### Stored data
········

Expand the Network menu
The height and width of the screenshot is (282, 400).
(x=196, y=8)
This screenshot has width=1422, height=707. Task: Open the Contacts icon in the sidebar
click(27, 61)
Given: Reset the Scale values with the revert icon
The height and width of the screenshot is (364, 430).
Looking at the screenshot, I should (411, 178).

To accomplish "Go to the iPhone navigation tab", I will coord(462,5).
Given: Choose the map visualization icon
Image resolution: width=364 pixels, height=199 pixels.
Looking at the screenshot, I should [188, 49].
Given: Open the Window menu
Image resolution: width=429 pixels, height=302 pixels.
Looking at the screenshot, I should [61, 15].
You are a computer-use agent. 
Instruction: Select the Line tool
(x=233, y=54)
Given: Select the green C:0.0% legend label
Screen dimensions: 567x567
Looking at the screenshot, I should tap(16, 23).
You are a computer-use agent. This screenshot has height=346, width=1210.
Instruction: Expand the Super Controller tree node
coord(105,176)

········

Repeat every line of the records, exactly as given.

### PROBLEM SOLUTION
Expand the Network menu
The height and width of the screenshot is (282, 400).
(x=196, y=8)
This screenshot has width=1422, height=707. Task: Open the Contacts icon in the sidebar
click(27, 61)
Given: Reset the Scale values with the revert icon
The height and width of the screenshot is (364, 430).
Looking at the screenshot, I should (411, 178).

To accomplish "Go to the iPhone navigation tab", I will coord(462,5).
Given: Choose the map visualization icon
Image resolution: width=364 pixels, height=199 pixels.
Looking at the screenshot, I should [188, 49].
Given: Open the Window menu
Image resolution: width=429 pixels, height=302 pixels.
Looking at the screenshot, I should [61, 15].
You are a computer-use agent. 
Instruction: Select the Line tool
(x=233, y=54)
Given: Select the green C:0.0% legend label
Screen dimensions: 567x567
Looking at the screenshot, I should tap(16, 23).
You are a computer-use agent. This screenshot has height=346, width=1210.
Instruction: Expand the Super Controller tree node
coord(105,176)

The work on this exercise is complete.